I don't know about that. I have met my editor and my publicist in person in Penguin's headquarters. I like the personal connection with people who work with me on all my books.
It's good that iUniverse is getting some titles into brick and mortar stores. That's a big plus, IMO, because most self-publishing companies don't allow returns.

And if iUniverse customers really get everything that's advertised, the prices quoted aren't bad.
What bigoted horeshit.
Um, care to elaborate, B.R.?
Christoper Paolini was first published by a POD publisher. I think his books are in the Top 5 for his genre. There are others who first started out POD and then went to traditional publishing.

To say that you are an author ONLY if you have been picked up and published by a traditional publisher is like saying Picasso is a bad artist because the people in his paintings look funny. And believe it or not, there are a lot of people who think Picasso is a bad artist.

By the way, in the earlier remarks about agents and publishers weeding out the bad writers--ever read a guy by the name oif Glen Cook? His fantasy The Chronicles of the Black Company is absolutely unreadable. Yet he was published by a traditional publishing house.
Of course there are exceptions, but the fact remains that the vast majority of books worth reading are published through traditional channels.
No, it's only been assumed. If not, then provide some evidence.
There gazillions of self-published novels on Amazon. Go read gazillions of first chapters. Get back to me.
So now we're judging book based on only one chapter? I bet you wouldn't like it if someone did that to your book.

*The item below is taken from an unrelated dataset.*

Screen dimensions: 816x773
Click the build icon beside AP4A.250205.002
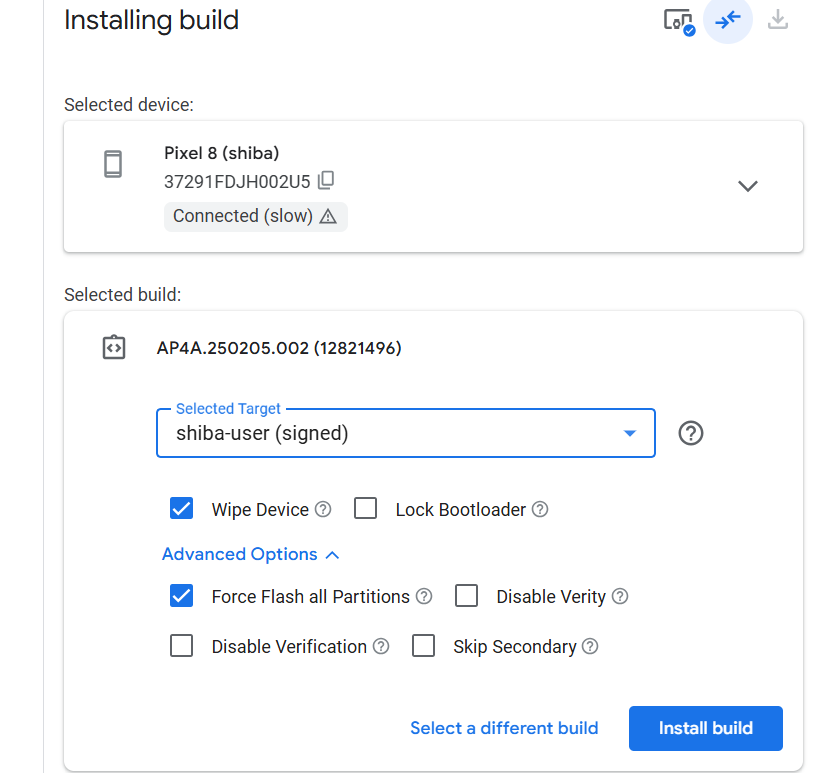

Anyway, only reading self-published novels available on Amazon is not even close to the "majority" of books. In fact, traditionally published books aren't being sampled at all, so it still isn't evidence.

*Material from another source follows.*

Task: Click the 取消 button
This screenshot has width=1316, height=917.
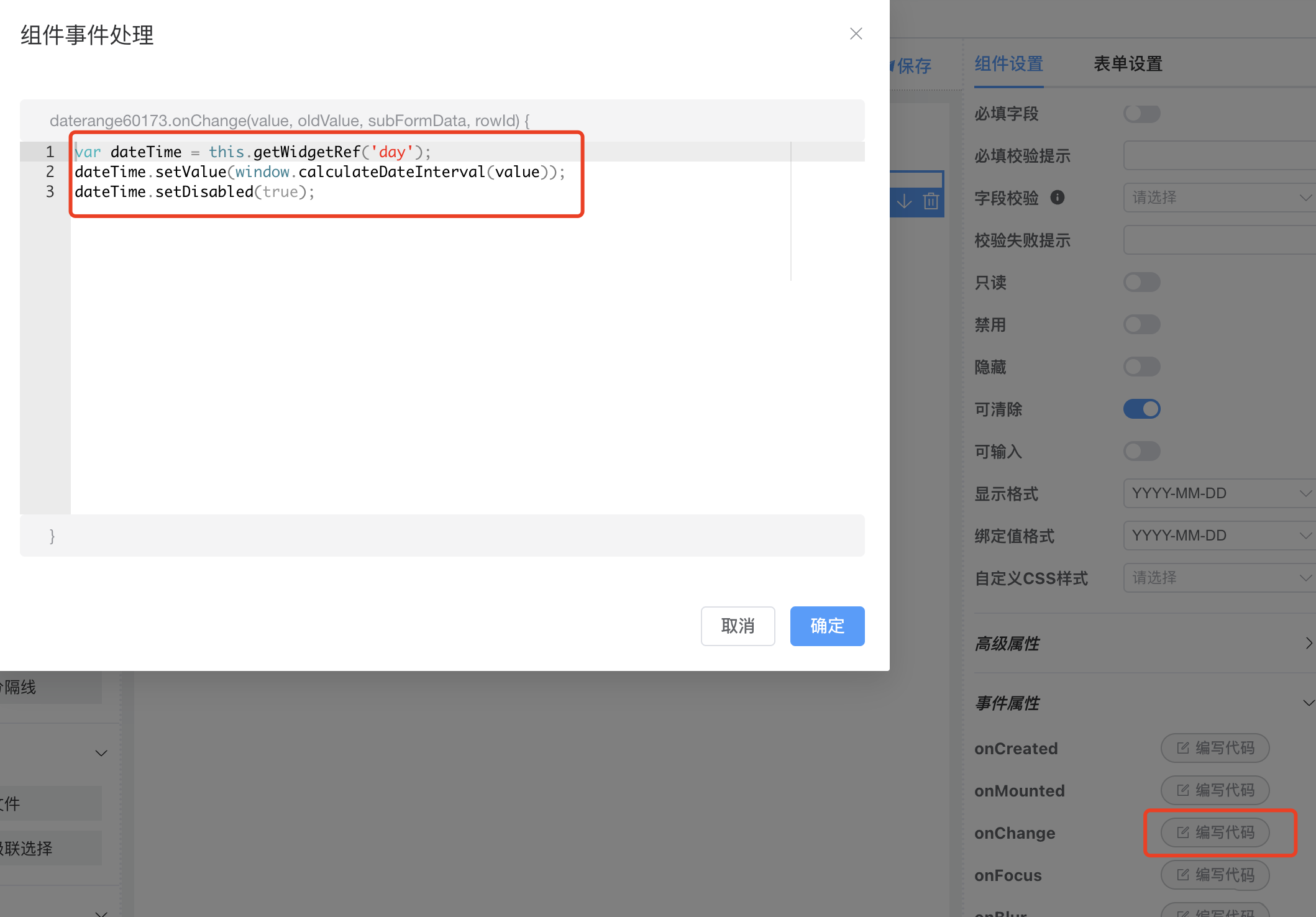Action: click(x=738, y=626)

Anyway, what you provided isn't evidence. You're telling me to go get the evidence myself. Okay, I will....

All right, I just read the first chapter of every self-published book on Amazon. Every one of them was better than any traditionally published book I've ever read. So actually, you were wrong. Self-published books are way better quality than traditionally published books.

Man, it's so easy coming to conclusions using your standard of evidence.
So now we're judging book based on only one chapter? I bet you wouldn't like it if someone did that to your book.

An agent or editor might give an unknown five pages. If s/he is lucky. Welcome to the real world.
You can't make a full assessment of a book without reading the whole thing. Agents and editors aren't trying to do that anyway. They're trying to find a work they think will sell. They don't have time to read the whole thing.

What would you think if a reviewer for the New York Times, for example, only read the first chapter of a book before reviewing it? Does that reviewer have enough knowledge of the book to do it justice in a review? If I gave your book a positive review after only reading a chapter you might not think anything of it since we all like praise, but what if I gave it a negative review? You might just say that I hadn't read enough to pass judgment on it and that it is not a fair review.

Anyway, the problem with your original statement is that you claim that it is a fact that the majority of books worth reading are published traditionally. But there's no way anyone can know that for a fact because whether a book is worth reading is subjective and because no one has read even close to a majority of books.

We only assume your statement is true because of our limited experience, that the few self-published books we've read weren't as good as traditionally published ones, but it is not a fact.

How many self-published books have you read? Is it equal to the amount of traditionally published books you've read? If it's not, then you don't have enough information to know if your original statement is true, even according to your own personal tastes.

But yeah, in the real world, most books aren't given an equal chance, or arguably a fair chance.